Hi there,
I am trying to use FastTree to generate a tree to be visualized on Phandango.
I have data of 4 E. coli isolates sequences. Three of them are on our own collection (natural strains) and the fourth was a reference genome from NCBI of E. coli K12 MG1665 (This strain was also part of the experiments, thus I wanted to include it on the tree)
Originally I had my own annotations with Prokka (from Linux) on the three strains. With the Gff3 files, I ran Roary followed by FastTree (nucleotide) on these three isolates and it worked (used core aligment and newick file from Roary)
As I wanted to expand the analysis and include more sequences (for a better understanding of the core genome). I started simple, adding the 4th sequence (MG1665).

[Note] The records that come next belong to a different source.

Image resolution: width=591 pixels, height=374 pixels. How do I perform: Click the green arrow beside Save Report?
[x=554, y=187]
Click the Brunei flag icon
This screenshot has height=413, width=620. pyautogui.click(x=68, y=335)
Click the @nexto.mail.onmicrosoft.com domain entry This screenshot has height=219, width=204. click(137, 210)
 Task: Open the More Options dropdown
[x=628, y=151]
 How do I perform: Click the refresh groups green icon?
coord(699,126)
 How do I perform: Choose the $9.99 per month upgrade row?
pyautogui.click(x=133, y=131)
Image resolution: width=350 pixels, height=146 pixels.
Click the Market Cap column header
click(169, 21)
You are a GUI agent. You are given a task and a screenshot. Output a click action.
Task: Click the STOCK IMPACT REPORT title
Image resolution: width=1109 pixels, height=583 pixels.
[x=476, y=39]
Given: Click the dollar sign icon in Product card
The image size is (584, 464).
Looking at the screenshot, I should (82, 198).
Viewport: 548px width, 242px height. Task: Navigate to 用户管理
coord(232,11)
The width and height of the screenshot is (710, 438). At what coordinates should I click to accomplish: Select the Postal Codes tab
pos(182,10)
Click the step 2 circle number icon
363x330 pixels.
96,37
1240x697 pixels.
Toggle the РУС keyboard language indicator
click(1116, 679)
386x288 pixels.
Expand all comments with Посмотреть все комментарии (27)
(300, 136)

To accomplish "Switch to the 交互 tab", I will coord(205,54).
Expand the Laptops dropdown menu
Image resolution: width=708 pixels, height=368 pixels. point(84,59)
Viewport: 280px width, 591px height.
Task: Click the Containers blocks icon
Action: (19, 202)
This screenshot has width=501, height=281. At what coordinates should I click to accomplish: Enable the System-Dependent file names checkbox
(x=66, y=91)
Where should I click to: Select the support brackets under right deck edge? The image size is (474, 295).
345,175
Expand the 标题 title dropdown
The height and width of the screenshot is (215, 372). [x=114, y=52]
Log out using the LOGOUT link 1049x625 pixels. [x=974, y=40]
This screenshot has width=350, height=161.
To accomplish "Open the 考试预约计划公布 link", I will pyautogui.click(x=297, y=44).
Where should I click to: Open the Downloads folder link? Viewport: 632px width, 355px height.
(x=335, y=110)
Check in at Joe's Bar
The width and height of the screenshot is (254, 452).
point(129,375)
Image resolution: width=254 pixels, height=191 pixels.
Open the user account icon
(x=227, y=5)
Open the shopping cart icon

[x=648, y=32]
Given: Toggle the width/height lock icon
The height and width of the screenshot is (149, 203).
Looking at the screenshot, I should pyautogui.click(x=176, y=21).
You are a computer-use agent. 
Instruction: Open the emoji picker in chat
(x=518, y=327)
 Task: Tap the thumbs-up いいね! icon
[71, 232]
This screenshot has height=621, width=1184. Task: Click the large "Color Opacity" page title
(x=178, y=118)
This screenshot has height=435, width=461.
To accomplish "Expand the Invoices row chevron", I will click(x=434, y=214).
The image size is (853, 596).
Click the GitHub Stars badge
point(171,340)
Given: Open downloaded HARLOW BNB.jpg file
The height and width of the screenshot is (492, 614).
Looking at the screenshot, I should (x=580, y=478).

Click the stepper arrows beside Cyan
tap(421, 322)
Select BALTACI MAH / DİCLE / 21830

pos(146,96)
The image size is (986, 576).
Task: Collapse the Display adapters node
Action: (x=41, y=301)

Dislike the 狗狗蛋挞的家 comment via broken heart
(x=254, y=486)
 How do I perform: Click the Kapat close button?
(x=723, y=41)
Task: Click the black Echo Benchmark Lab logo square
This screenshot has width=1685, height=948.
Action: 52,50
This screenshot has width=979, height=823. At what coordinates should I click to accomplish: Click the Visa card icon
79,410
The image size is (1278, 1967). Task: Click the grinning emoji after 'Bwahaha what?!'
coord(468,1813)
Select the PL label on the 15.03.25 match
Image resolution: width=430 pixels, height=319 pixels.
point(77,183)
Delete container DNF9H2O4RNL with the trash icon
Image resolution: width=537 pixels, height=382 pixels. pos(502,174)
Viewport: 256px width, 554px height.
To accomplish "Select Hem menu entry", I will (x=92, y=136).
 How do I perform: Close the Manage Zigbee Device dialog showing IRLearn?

Running Prokka in Linux for this sequence was no longer an option for me (changed institutions), so I decided to rerun prokka on the four isolates, including MG1665.
Then I ran Roary on those 4 strains and worked.
When running FastTree (nucleotide) on them, I got the following error: “This job was terminated because it used more memory than it was allocated”.
Since they are only 4 isolates, I wondered if this was a memory problem (I run on the galaxy guest, not a cloud server).
Maybe relevant… or not:
- The three first strains were annotated from scaffolds, while the MG1665 was annotated from the chromosome sequence.
- The Newick file from Roary for the 3 strains and 4 strains looks like this (P.S. I shortened the names of the three sequences on the last one)
3 strains: (38.27_PROKKA_09102020.gff:1.843208323,39.62_PROKKA_09102020.gff:0.806511634,9.54_PROKKA_09082020.gff:0.000000005);
4 strains:
(39.62.gff:0.417292218,9.54.gff:0.138018002,(38.27.gff:0.253699967,MG1655.gff:0.218665394)1.000:5.990038221);
From the Newick files, I see a big change, yet I don’t know if it is caused by real differences in the sample or by the processing. Trying different possibilities is tricky, as Roary takes around 12h to complete every combination of strains that I am using.
P.S. I am quite new to WGS analysis, so I apologize if I have done something stupid.
Thank you in advance.